Most folks with even a passing knowledge of the sporting life know the travails of my alma mater, Northwestern University, on the shores of Lake Michigan in suburban Chicago. Sure, other teams boast longer slumps. Prairie College (I assume it’s on a prairie) once lost 80 games in a row. And Columbia University (not on a prairie) once lost 44 games straight. But these schools are not in the Big Ten, which is to say they don’t play Real American Football. So Northwestern wins the title of Worst.

Sports triviaristas will argue that the Northwestern University Wildcats have had some good years of late. Heck, they went to the Rose Bowl in the ‘95 season. But that was too late for me, class of 1973. In my day, it was three losing seasons out of four.

Between 1976 and 1982— seven long years!— the Wildcats won only six football games. Between 1979 and 1982, they lost 34 games in a row. And, during the fabled 1980 and 1981 seasons, they earned not a single victory. (Part of the explanation was that Northwestern required its players to be able to read, write and cipher— and not be the first member of their family to walk erect. Or wear shoes.)

Long after I’d graduated, I found it useful to boast about the school’s lack of pigskin prowess, as the sports cliché puts it. Brag and someone will quickly challenge you, but tell them your school was a loser— big time— and they’re only too happy to believe. I told some whoppers. I claimed that Michigan State played its freshman team in the second half of a game against the Wildcats. I said that Ohio State football coaching legend Woody Hayes put a Pop Warner team (that’s football’s Little League) on the field for the final quarter when Ohio State played Northwestern— and the kids scored twice. I boasted— I might have been under the influence of a couple of beers at the time— that Notre Dame played Northwestern blindfolded, and beat them handily. I told a guy at an airport bar that when I was an undergraduate the coach would ask people to come down out of the stands and suit up. The guy bought me a drink. Everybody loves a loser.

When the Great Scorer comes to write against my name, as sports cliché meister Grantland Rice put it, I fear he will note that I have been a poor sports fan. I’m not the sort of American to linger at the water cooler. I don’t have much to say about last night’s game because I did not watch last night’s game. I don’t care who’s No. 1. I’d go to a Tupperware party before I went to a Super Bowl party.

I’m less interested in who’s on first than who’s on parole.

I have never been to a Ravens game. But I enjoy their off-field antics.
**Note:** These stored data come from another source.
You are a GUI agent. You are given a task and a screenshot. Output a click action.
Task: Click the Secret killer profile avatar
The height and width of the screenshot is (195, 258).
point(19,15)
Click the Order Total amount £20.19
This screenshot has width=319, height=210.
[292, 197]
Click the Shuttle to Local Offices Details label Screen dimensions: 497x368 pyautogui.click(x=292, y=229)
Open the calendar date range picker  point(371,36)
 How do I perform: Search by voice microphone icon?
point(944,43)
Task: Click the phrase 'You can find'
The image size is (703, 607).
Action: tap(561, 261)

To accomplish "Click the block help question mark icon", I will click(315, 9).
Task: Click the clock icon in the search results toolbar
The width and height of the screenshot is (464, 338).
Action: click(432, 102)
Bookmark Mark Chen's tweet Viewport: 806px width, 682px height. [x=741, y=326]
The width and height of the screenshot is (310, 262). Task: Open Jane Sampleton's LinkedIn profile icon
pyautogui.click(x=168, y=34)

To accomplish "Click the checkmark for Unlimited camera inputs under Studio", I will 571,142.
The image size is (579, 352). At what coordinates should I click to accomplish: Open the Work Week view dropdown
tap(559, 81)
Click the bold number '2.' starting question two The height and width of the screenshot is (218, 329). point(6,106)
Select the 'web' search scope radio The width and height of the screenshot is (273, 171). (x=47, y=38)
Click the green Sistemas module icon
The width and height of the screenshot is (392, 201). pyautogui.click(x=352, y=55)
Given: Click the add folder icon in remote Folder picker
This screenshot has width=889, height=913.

Oh, the fun-loving mischief those high-spirited lads get into when they aren’t playing football— the lively games of chance, the social outings involving cutlery. And their adventures with the judicial system.

As I write, the AP is reporting that Texas Rangers pitching ace Kenny Rogers has beaten two cameramen. The club says “Kenny” has “anger issues.” “Kenny” is 40 years old. But he’s just a boy of summer, bless his heart. (He got a 20-game suspension at this writing.)

The Olympics are the most spectacular example of sport— at its worst. The only thing I enjoy about them is the weird stuff. The gent from Africa who’d never swam before, dog-paddling his way down the pool. The Jamaican bobsled team. Guys going off ski jumps backward. And drug scandals. Give me a 250-pound East German “woman” with a deep voice any day. That’s about my speed.

A lot of this stuff is not that hard to figure out. Panem et circensus, as the ancients called it. Bread and circuses. Fritos and circuses. Sneakers and circuses. Takes the mind off more serious matters. If we’re hunkered down around the water cooler worried about whether there’s joy in Mudville, we can hardly be troubled about the mess in Mesopotamia.

One of the most amazing canards of American life is the quaint and quite wacky notion that sports builds character. It does indeed. Pete Rose. Rosie Ruiz. John Rocker. Bobby Knight. Tonya Harding. Ty Cobb. Al Campanis. Marv Albert. Darryl Strawberry. Kobe Bryant. Shoeless Joe Jackson. Mike Tyson. O.J. Simpson. Mark McGwire. Barry Bonds. Sammy Sosa. Dennis Rodman.

Take the children to the old ballgame, plenty of role models there both on and off the field. Get them while they’re young. Just the other day, I saw a sullen little girl at a local swim club wearing a sweatshirt reading “Second Place is First Loser.” She’s off to a fine start.